Multiple Wastewater Collection Sites
At CCJ, each manhole access point drains from a single living unit. This permitted infection control teams to plan for optimal isolation housing configurations and identify zones that did not require targeted testing. In October 2021, SARS-CoV-2 was detected in the wastewater from the maximum-security living unit after prolonged negative results. At the time, no individuals were being monitored for infection. The infection control team interpreted the newly positive WBS readings as a harbinger of undetected infection in this unit. They preemptively notified custody staff that new isolation beds were necessary. Transfers out of the building halted to prevent exporting cases without proactive testing. Three days after the WBS signal appeared, clinical cases were diagnosed in the building. This early warning spared staff from scrambling for isolation beds and facilitated the prompt application of infection control measures.
Since the summer of 2021, wastewater results have been shared weekly with health care leadership at FCJ. For the entire duration of WBS, the jail population exceeded its capacity of 2688 persons, limiting their ability to isolate and quarantine infected and exposed populations. WBS spurred testing and led to isolation and quarantine as space permitted. Approaches were different during 2 periods.
Period 1 was from summer 2021 to summer 2022. In summer 2021, wastewater was clear of SARS-CoV-2 for several weeks. Health care staff identified no active cases. Later, the wastewater tested positive, preceding the detection of infected individuals in the population. Because WBS could not pinpoint which housing units had infected individuals, mass testing occurred beginning October 2021. This supplemented ongoing, opt-out antigen testing of entrants and symptomatic individuals. Throughout 2022, the team increasingly understood the source of cases leading to positive wastewater sites (Supplement B).

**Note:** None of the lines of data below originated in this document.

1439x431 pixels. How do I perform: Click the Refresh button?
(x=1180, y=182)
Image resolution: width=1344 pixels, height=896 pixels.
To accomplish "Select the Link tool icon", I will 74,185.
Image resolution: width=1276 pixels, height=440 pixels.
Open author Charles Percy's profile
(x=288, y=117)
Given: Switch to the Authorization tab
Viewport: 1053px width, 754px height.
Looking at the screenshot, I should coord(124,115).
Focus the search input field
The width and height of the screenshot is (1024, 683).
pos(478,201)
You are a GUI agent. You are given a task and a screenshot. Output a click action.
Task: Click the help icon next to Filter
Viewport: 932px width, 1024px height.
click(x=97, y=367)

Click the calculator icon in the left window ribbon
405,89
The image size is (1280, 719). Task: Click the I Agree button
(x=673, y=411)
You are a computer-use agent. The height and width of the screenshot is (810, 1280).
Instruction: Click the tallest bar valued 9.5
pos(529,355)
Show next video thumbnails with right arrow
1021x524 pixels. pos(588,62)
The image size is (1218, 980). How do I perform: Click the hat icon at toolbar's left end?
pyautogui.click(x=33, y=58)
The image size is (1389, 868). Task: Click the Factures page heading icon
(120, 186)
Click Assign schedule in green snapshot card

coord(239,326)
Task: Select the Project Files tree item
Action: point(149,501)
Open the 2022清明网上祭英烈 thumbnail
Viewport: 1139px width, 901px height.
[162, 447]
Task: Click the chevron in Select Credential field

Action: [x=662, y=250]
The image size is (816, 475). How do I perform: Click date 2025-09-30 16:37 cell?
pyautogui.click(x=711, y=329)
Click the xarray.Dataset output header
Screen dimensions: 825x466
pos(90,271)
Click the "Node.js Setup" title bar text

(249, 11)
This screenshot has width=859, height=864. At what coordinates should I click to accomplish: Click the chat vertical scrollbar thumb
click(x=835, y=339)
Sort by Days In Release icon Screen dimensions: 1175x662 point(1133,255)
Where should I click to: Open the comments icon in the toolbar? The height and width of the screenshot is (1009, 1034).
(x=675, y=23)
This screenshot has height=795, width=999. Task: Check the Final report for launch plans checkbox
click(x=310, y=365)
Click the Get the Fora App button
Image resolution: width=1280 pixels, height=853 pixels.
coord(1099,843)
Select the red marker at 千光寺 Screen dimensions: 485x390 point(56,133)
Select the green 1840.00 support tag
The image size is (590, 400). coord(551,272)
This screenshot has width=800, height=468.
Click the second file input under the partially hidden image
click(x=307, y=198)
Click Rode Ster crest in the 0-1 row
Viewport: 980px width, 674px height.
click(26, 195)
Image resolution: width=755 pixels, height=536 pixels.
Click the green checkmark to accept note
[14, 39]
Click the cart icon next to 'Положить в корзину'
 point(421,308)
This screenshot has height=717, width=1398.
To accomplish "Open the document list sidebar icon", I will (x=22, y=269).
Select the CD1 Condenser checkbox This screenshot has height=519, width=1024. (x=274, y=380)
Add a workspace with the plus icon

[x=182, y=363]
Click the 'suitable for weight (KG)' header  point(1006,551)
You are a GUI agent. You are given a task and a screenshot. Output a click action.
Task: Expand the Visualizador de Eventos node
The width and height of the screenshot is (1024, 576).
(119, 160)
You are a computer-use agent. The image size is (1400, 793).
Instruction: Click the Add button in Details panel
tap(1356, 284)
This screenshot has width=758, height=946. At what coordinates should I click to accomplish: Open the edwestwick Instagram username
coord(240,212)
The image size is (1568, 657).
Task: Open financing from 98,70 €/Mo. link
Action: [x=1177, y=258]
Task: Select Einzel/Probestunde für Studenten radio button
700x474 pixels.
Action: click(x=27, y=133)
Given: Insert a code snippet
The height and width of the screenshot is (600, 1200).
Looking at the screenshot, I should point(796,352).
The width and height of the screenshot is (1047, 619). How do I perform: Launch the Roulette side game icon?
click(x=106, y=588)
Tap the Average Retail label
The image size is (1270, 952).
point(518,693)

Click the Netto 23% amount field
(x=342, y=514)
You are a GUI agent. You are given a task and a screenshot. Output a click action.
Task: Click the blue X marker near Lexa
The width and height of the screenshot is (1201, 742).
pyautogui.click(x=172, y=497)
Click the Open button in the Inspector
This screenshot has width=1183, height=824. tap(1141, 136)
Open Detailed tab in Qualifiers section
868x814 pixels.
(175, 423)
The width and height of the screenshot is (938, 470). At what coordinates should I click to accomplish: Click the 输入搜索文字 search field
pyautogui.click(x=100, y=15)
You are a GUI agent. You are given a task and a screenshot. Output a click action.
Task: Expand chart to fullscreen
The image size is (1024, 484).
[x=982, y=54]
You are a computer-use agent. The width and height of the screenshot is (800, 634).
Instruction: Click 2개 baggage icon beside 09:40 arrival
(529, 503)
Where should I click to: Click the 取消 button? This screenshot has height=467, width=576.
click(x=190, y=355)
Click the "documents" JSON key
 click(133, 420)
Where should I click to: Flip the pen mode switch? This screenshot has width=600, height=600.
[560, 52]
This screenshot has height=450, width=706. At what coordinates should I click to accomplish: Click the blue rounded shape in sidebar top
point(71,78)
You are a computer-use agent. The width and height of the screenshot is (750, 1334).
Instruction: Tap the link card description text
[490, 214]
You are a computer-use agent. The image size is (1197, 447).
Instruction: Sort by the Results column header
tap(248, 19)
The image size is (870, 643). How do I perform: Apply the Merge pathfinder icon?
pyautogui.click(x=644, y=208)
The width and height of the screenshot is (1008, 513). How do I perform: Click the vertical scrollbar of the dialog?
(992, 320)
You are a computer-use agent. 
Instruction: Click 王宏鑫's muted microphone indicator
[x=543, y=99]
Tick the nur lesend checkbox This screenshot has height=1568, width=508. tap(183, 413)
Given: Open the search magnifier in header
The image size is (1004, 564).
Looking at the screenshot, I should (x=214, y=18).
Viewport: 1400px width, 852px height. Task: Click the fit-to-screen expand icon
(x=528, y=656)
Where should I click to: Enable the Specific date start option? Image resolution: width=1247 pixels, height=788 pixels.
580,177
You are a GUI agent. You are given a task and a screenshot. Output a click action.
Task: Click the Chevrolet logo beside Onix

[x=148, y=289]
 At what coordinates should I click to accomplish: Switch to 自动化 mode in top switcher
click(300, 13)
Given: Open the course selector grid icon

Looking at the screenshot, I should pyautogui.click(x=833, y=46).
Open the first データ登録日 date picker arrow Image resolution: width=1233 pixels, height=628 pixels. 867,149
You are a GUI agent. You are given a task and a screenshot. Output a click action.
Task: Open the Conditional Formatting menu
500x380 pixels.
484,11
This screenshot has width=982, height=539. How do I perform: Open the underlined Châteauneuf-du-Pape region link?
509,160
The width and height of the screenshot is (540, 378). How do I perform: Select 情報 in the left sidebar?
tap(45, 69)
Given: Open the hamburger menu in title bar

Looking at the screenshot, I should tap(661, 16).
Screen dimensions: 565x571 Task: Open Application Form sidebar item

Period 2 began in fall 2022. Locating the jail’s blueprints (Supplements A and B) permitted the Emory team to map plumbing lines. There are 42 housing units in the north tower and 36 in the south tower. Sewer mapping helped narrow down the source site to 7 housing units (or 14 in the case where 2 spokes of a tower drained into 1 site). The week of October 17, wastewater was positive in the North 5 manhole but negative at North 6, prompting screening in units 500 and 600 of the north tower. A cluster of 4 cases was found on the second floor of the north tower in the 500-housing block and no cases in the latter.
DISCUSSION
As jails around the country ramped up WBS for SARS-CoV-2, we learned that facilities of different sizes found WBS effective for monitoring new outbreaks. We have described 4 jail systems that established WBS systems and used the results to mitigate outbreaks. The average daily population of these jails varied widely, from less than 1000 to several thousand individuals, affording a view of WBS operations across a broad range of jail average daily population sizes (Table 1). Each of these programs had unique, innovative approaches to WBS; they also had challenges to overcome, such as funding issues that delayed the Washington, DC, rollout.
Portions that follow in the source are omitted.